▶ [Exercise aim] Retype all of the entries precisely.

▶ [Supplied material]
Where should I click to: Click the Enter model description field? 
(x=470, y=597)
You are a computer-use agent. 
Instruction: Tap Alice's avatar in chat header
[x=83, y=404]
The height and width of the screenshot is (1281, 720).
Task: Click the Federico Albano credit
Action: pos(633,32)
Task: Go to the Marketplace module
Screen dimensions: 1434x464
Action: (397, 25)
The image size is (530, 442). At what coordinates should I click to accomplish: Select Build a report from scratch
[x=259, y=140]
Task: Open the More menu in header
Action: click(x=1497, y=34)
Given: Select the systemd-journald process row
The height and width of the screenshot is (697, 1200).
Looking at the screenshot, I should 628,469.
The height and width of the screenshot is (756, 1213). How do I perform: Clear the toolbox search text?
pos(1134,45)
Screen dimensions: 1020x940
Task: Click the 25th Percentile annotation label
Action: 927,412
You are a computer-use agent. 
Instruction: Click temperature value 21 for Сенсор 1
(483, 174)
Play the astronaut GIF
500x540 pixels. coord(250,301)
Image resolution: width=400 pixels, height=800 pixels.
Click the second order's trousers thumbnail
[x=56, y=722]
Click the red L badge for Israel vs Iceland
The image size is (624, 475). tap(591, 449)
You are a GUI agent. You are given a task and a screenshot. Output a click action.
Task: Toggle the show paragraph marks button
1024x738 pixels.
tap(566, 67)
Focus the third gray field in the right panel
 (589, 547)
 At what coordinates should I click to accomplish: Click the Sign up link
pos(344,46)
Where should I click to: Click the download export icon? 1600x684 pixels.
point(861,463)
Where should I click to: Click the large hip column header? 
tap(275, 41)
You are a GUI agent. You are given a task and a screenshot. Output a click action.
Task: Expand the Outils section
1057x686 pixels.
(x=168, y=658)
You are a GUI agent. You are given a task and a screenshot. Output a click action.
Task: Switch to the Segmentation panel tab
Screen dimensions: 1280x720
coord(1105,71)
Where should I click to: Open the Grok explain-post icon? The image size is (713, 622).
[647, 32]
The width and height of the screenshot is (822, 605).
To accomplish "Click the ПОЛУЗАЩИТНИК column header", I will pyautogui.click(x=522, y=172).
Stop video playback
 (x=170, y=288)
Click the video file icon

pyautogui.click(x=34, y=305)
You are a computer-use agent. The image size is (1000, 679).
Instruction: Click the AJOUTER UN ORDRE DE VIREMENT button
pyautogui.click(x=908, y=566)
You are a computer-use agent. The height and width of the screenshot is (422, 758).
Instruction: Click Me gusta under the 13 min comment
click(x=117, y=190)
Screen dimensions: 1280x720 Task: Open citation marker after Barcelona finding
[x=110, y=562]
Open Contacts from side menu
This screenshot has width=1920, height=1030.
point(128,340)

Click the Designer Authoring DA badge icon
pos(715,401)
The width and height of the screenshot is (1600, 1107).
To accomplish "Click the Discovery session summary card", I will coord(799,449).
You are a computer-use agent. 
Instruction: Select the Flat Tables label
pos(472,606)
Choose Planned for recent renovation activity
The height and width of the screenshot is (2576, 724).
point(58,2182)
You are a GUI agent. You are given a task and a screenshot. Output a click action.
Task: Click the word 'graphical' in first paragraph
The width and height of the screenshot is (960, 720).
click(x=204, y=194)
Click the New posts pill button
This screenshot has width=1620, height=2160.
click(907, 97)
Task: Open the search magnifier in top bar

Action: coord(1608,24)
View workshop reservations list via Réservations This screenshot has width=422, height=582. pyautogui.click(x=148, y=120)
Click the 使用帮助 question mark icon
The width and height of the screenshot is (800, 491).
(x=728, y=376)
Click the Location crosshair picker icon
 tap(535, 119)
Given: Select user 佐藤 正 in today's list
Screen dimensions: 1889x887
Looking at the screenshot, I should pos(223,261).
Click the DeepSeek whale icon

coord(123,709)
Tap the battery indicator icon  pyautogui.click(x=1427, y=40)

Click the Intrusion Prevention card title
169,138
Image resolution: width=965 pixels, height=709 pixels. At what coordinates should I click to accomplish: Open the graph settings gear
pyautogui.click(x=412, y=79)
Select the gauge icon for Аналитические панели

▶ [Solution to the exercise]
Where should I click to: Click the Enter model description field? 
(x=470, y=597)
You are a computer-use agent. 
Instruction: Tap Alice's avatar in chat header
[x=83, y=404]
The height and width of the screenshot is (1281, 720).
Task: Click the Federico Albano credit
Action: pos(633,32)
Task: Go to the Marketplace module
Screen dimensions: 1434x464
Action: (397, 25)
The image size is (530, 442). At what coordinates should I click to accomplish: Select Build a report from scratch
[x=259, y=140]
Task: Open the More menu in header
Action: click(x=1497, y=34)
Given: Select the systemd-journald process row
The height and width of the screenshot is (697, 1200).
Looking at the screenshot, I should 628,469.
The height and width of the screenshot is (756, 1213). How do I perform: Clear the toolbox search text?
pos(1134,45)
Screen dimensions: 1020x940
Task: Click the 25th Percentile annotation label
Action: 927,412
You are a computer-use agent. 
Instruction: Click temperature value 21 for Сенсор 1
(483, 174)
Play the astronaut GIF
500x540 pixels. coord(250,301)
Image resolution: width=400 pixels, height=800 pixels.
Click the second order's trousers thumbnail
[x=56, y=722]
Click the red L badge for Israel vs Iceland
The image size is (624, 475). tap(591, 449)
You are a GUI agent. You are given a task and a screenshot. Output a click action.
Task: Toggle the show paragraph marks button
1024x738 pixels.
tap(566, 67)
Focus the third gray field in the right panel
 (589, 547)
 At what coordinates should I click to accomplish: Click the Sign up link
pos(344,46)
Where should I click to: Click the download export icon? 1600x684 pixels.
point(861,463)
Where should I click to: Click the large hip column header? 
tap(275, 41)
You are a GUI agent. You are given a task and a screenshot. Output a click action.
Task: Expand the Outils section
1057x686 pixels.
(x=168, y=658)
You are a GUI agent. You are given a task and a screenshot. Output a click action.
Task: Switch to the Segmentation panel tab
Screen dimensions: 1280x720
coord(1105,71)
Where should I click to: Open the Grok explain-post icon? The image size is (713, 622).
[647, 32]
The width and height of the screenshot is (822, 605).
To accomplish "Click the ПОЛУЗАЩИТНИК column header", I will pyautogui.click(x=522, y=172).
Stop video playback
 (x=170, y=288)
Click the video file icon

pyautogui.click(x=34, y=305)
You are a computer-use agent. The image size is (1000, 679).
Instruction: Click the AJOUTER UN ORDRE DE VIREMENT button
pyautogui.click(x=908, y=566)
You are a computer-use agent. The height and width of the screenshot is (422, 758).
Instruction: Click Me gusta under the 13 min comment
click(x=117, y=190)
Screen dimensions: 1280x720 Task: Open citation marker after Barcelona finding
[x=110, y=562]
Open Contacts from side menu
This screenshot has width=1920, height=1030.
point(128,340)

Click the Designer Authoring DA badge icon
pos(715,401)
The width and height of the screenshot is (1600, 1107).
To accomplish "Click the Discovery session summary card", I will coord(799,449).
You are a computer-use agent. 
Instruction: Select the Flat Tables label
pos(472,606)
Choose Planned for recent renovation activity
The height and width of the screenshot is (2576, 724).
point(58,2182)
You are a GUI agent. You are given a task and a screenshot. Output a click action.
Task: Click the word 'graphical' in first paragraph
The width and height of the screenshot is (960, 720).
click(x=204, y=194)
Click the New posts pill button
This screenshot has width=1620, height=2160.
click(907, 97)
Task: Open the search magnifier in top bar

Action: coord(1608,24)
View workshop reservations list via Réservations This screenshot has width=422, height=582. pyautogui.click(x=148, y=120)
Click the 使用帮助 question mark icon
The width and height of the screenshot is (800, 491).
(x=728, y=376)
Click the Location crosshair picker icon
 tap(535, 119)
Given: Select user 佐藤 正 in today's list
Screen dimensions: 1889x887
Looking at the screenshot, I should pos(223,261).
Click the DeepSeek whale icon

coord(123,709)
Tap the battery indicator icon  pyautogui.click(x=1427, y=40)

Click the Intrusion Prevention card title
169,138
Image resolution: width=965 pixels, height=709 pixels. At what coordinates should I click to accomplish: Open the graph settings gear
pyautogui.click(x=412, y=79)
Select the gauge icon for Аналитические панели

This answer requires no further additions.